Subminiature Flight Safety System (SFSS), Application of Total Systems Engineering Approach to Reduce Product Development Cost and Risk

Abstract

[Abstract] The Test and Evaluation (T&E) community has identified a long standing need for a small, inexpensive flight termination/telemetry system that can be installed in a variety of weapon systems. The Subminiature Flight Safety System (SFSS) is a Central Test and Evaluation Investment Program (CTEIP) effort managed at Eglin AFB, Florida. The SFSS concept offers a solution to allow weapon system developers, test agencies, and range safety officers the capability to track, monitor, and if necessary, terminate flight of all types of weapon systems. It is designed to interface with newly developed weapon systems while providing backward compatibility to meet existing requirements with minimal weapon modifications. This paper describes how the SFSS project team has implemented a total systems engineering approach from project initiation through development to date. The triService composition of the SFSS Team allowed technical requirements and performance concerns of Army, Navy and Air Force Major Test Ranges to be addressed throughout the design process. This process was further enhanced through the application of the Air Force Systems Engineering Assessment Model (SEAM), which ensures consistent understanding and application of core systems engineering processes throughout development and qualification. Using the SEAM and Capability Maturity Model Integration (CMMI) as guides, the SFSS project team focused on institutionalizing processes for the 10 core engineering areas: requirements, project planning, design, verification and validation, manufacturing, transition, fielding and sustainment, configuration management, risk management, technical management and control, and decision analysis.

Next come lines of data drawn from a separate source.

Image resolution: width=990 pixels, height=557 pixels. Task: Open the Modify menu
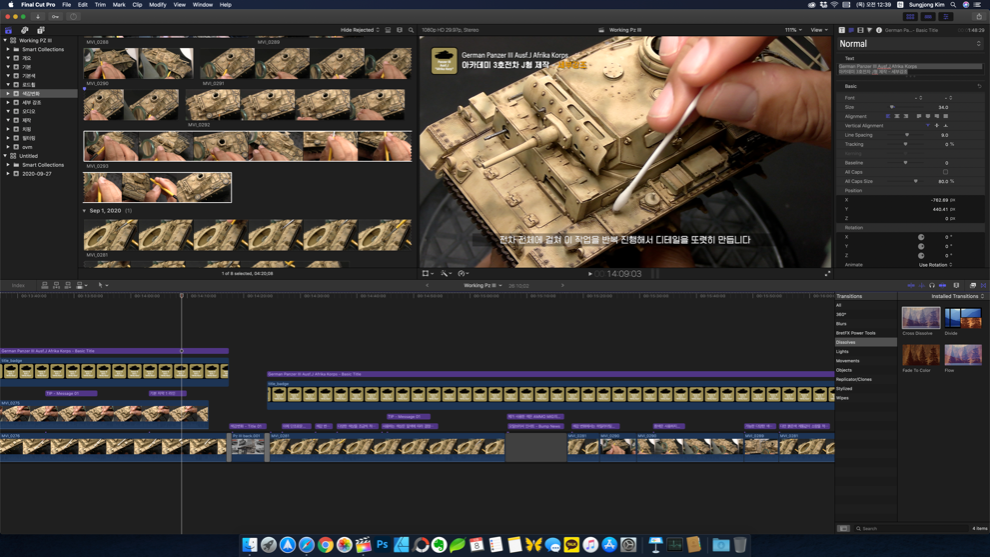point(158,5)
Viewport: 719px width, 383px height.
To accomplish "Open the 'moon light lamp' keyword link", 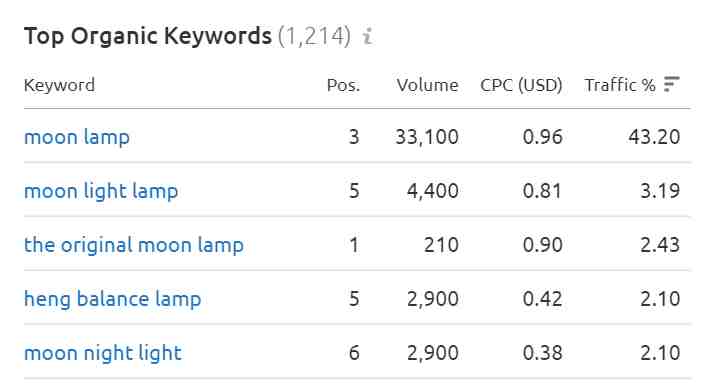I will pos(101,191).
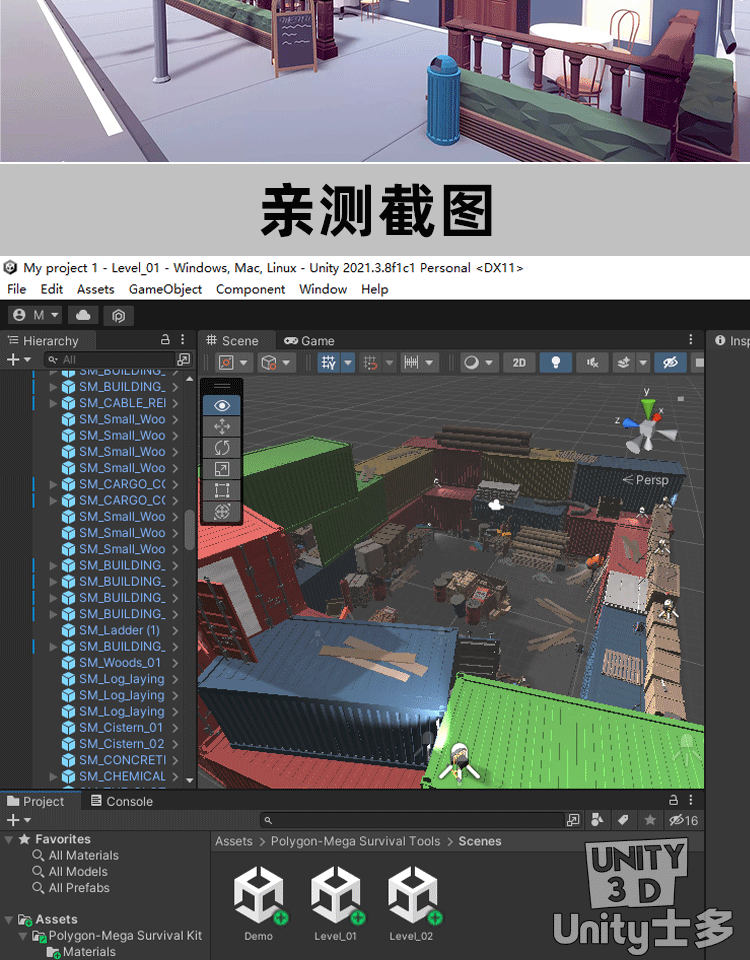Toggle scene audio mute button
This screenshot has width=750, height=960.
(594, 362)
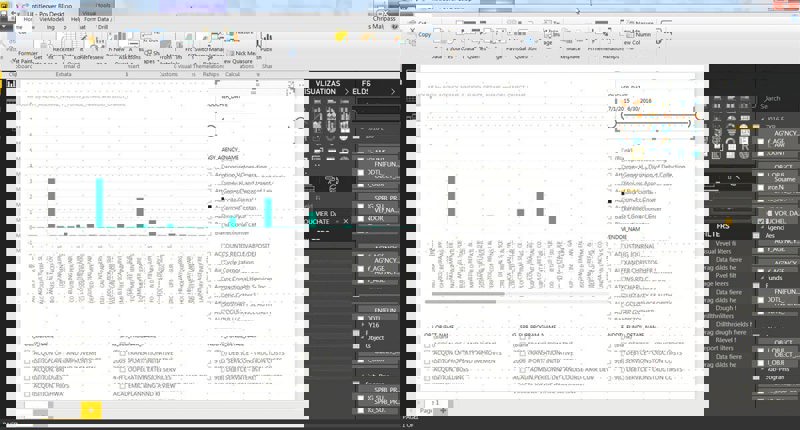800x430 pixels.
Task: Open the Report view from left sidebar
Action: point(10,85)
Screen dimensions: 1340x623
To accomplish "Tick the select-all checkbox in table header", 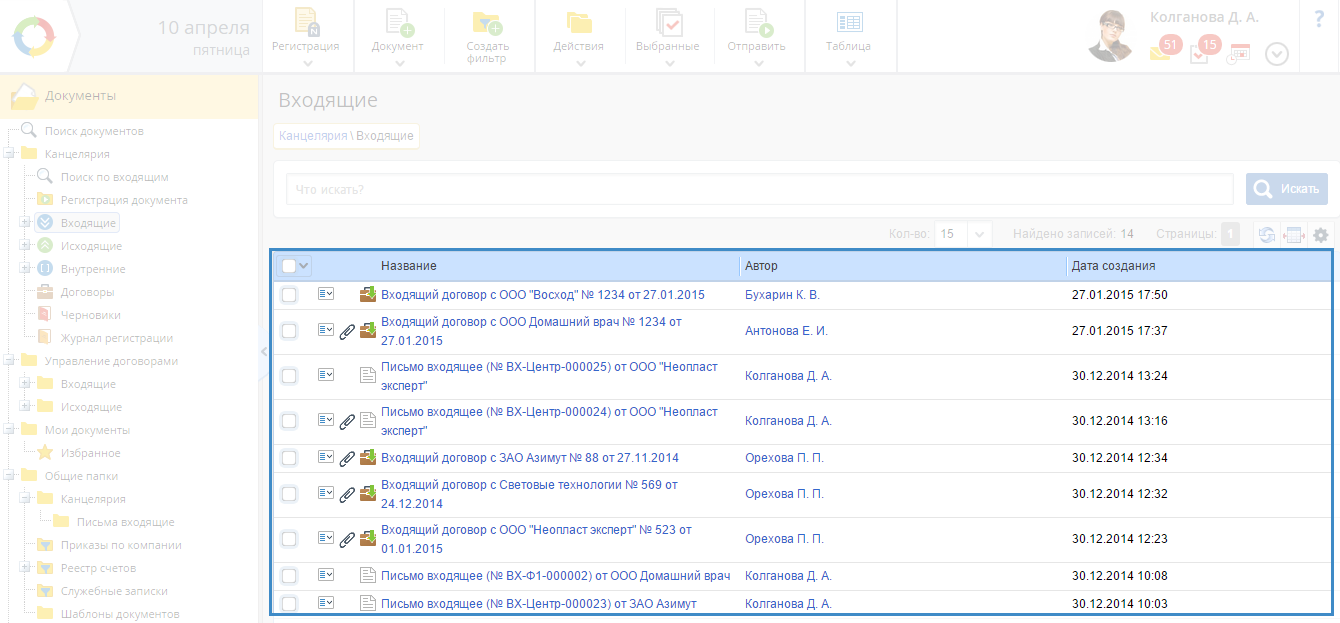I will (x=288, y=266).
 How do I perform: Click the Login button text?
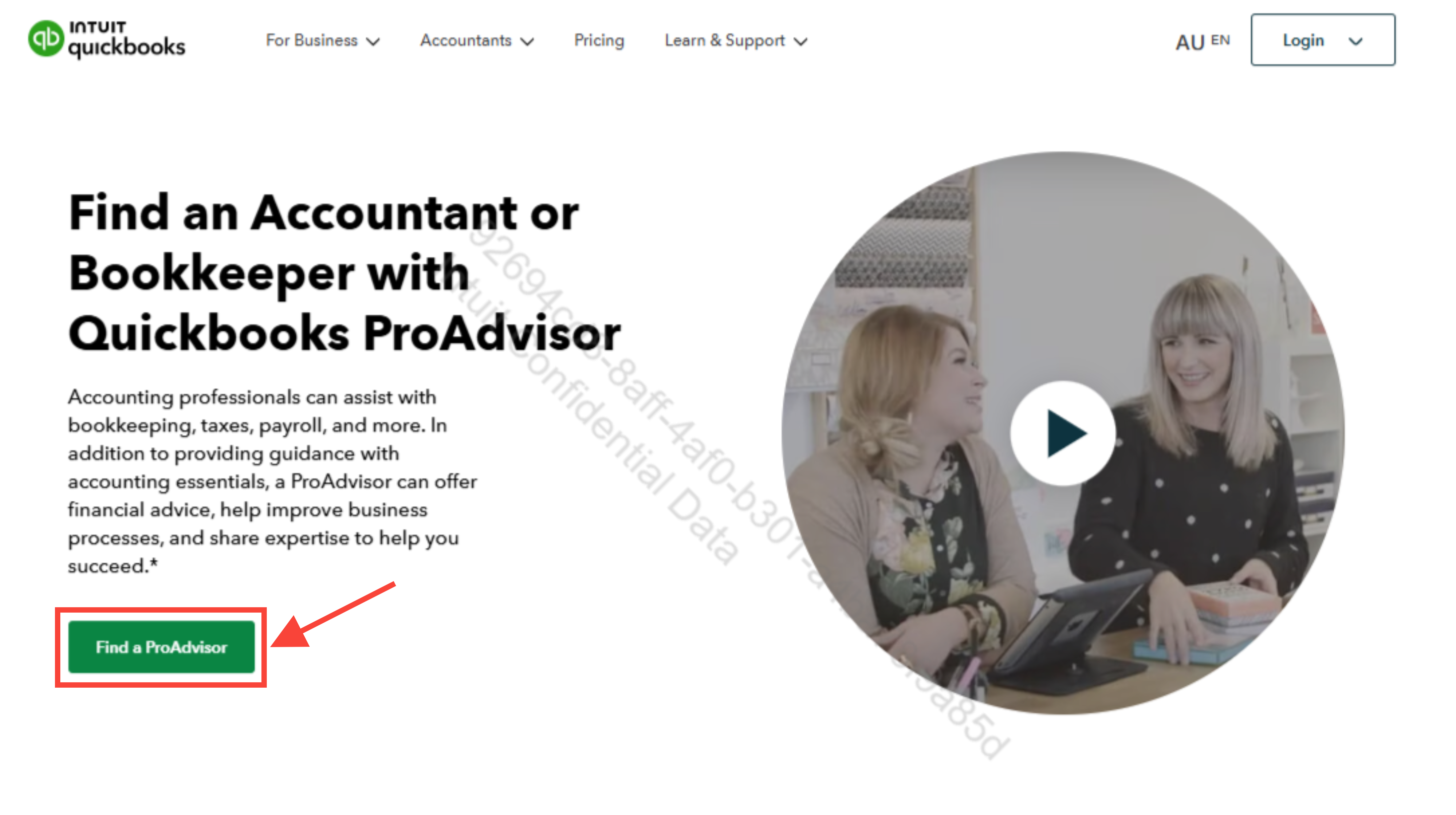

The use of state of the art commercial technologies, the implementation of best engineering practices, and the contributions of key technical experts have accelerated the project throughout its development. This paper describes how the implementation of systems engineering best practices described above has led to critical early successes and how the continued use of these principles will greatly influence the quality of the final product while reducing development cost and risk.